Is AI Art Bad? | The Source Weekly - Bend, Oregon

Is AI Art Bad?

A designer's opinion on the pluses and minuses of AI art generators

click to enlarge Is AI Art Bad?
AI art generator
Our initial prompt, "Norman Rockwell style art of robots and children in school learning" (left) generated some less than perfect children. The prompt, "Photorealistic oil painting hand drawn smooth details"(right) was used to generate a more satisfied look. The prompt means everything. Knowing how to use descriptive words related to art greatly helps in fine-tuning the prompt.

I'll admit my reluctance to dabble into the world of AI art, as many artists believe it will soon replace many creative careers and will lead to a world of less creative work. It's interesting to note that beautiful and breathtaking illustrations, photographs and paintings are able to become something automated with just a few simple words typed into a prompt box. AI art generators are designed to scan millions of images from the open web, learning algorithms to recognize patterns and relationships in those images so it may generate new ones in the same style. Funny how uploading an artist's work online actually trains and benefits their robotic competitors.

Since this feature is focused on AI and our future, it seemed the right opportunity to take a test drive on the road of AI-generated art. This week's cover (along with a few other articles' images) were completely designed using a combination of AI art generators. It's pretty simple to use. As long as you have access to the internet and some time, you, too, can bring your imaginations to life using AI.

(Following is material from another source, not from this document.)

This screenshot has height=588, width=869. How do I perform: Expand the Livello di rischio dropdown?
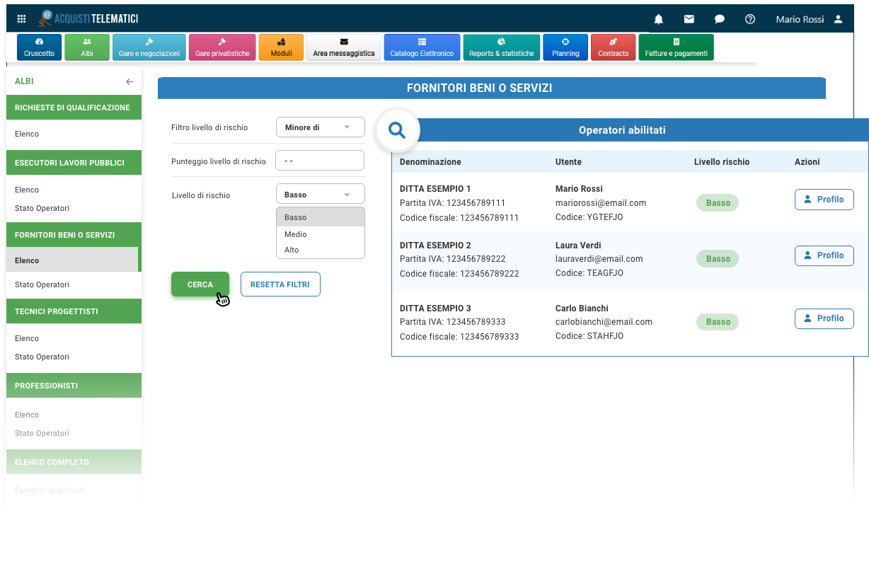pyautogui.click(x=320, y=195)
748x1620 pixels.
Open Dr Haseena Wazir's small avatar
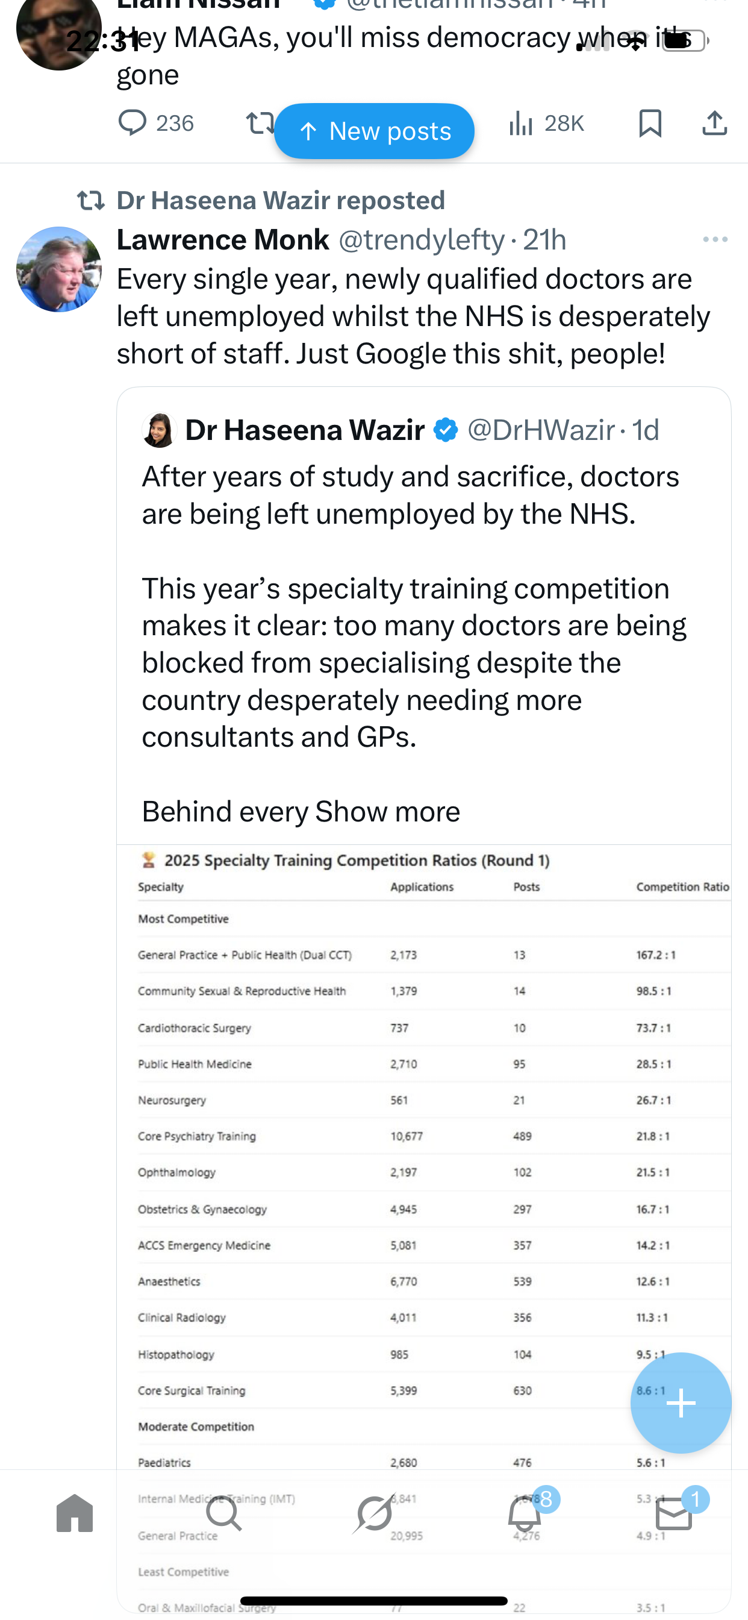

Here's how to go about it:

  1. Open your AI art generator of choice. There are many to choose from, such as DALL-E2, Midjourney, NightCafe, OpenArt, Dreams by Wombo, Starryai and for Adobe subscribers, Adobe Firefly (a beta photoshop with AI generating technologies).
  2. Type in your prompt. Here's where you need to be specific. The more detailed words you feed the algorithm, the closer more accurate result you'll get.
  3. Click "generate" or similar verbiage.
  4. Download your AI-generated image so you can impress your friends, print it out to hang on your fridge, or turn it into an NFT.
  5. Optional: Use an image editing software to clean it up or make changes.

Here's where we run into the pluses and minuses of AI art generators.

How artists can benefit from AI art:

  • Using the material generated as a reference or inspiration. AI art is a great way to create mood boards or adjust pre-existing work.
  • AI art helps those who have not been able to create previously.
  • AI art can greatly speed up the process of creating concepts. (Which is also a negative for those who work as concept artists.)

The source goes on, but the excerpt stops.